_WORK TO COMPLETE_
A faithful repeat of all the records, with no image kept, is the required answer.
##############################
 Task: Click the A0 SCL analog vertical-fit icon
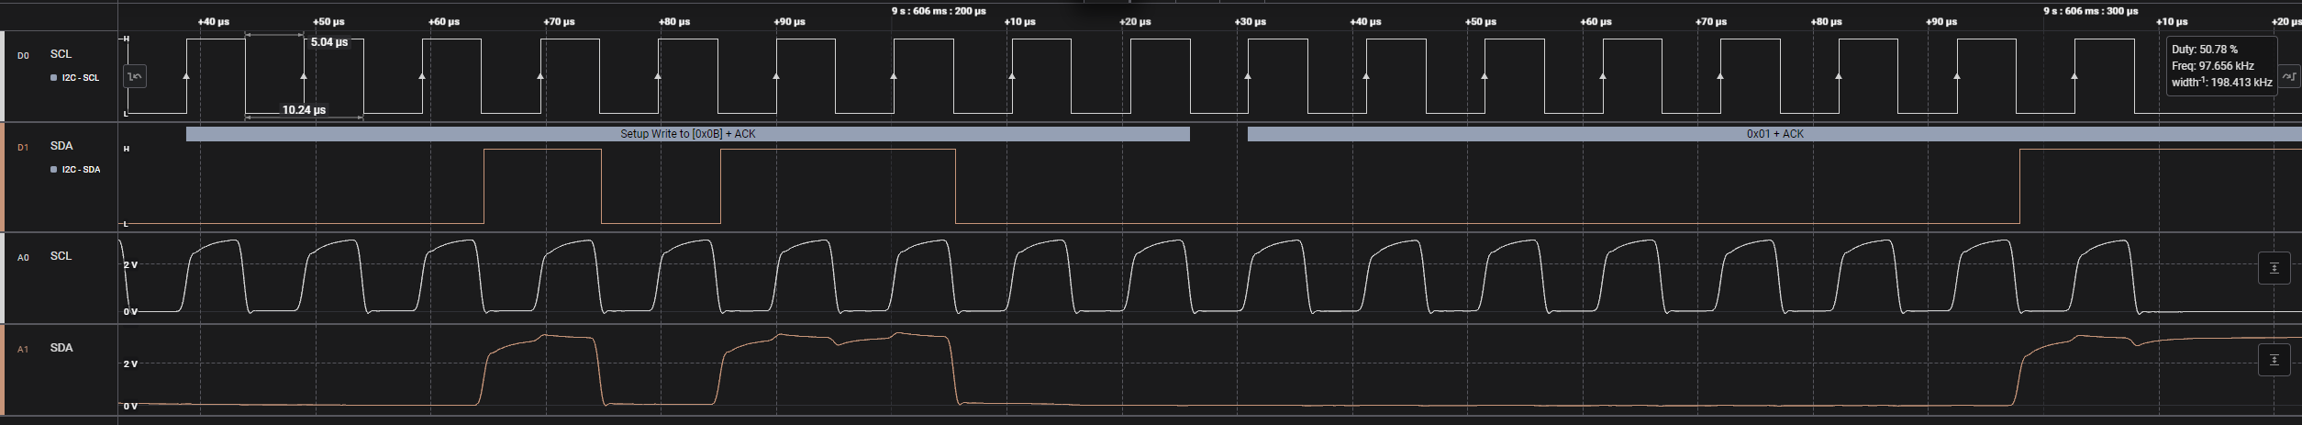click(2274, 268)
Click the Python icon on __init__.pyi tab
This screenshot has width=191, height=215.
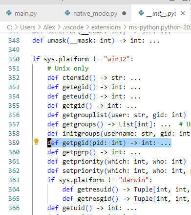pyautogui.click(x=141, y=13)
##############################
_PROBLEM SOLUTION_
 Task: Click the A0 SCL analog vertical-fit icon
click(2274, 268)
Click the Python icon on __init__.pyi tab
This screenshot has width=191, height=215.
pyautogui.click(x=141, y=13)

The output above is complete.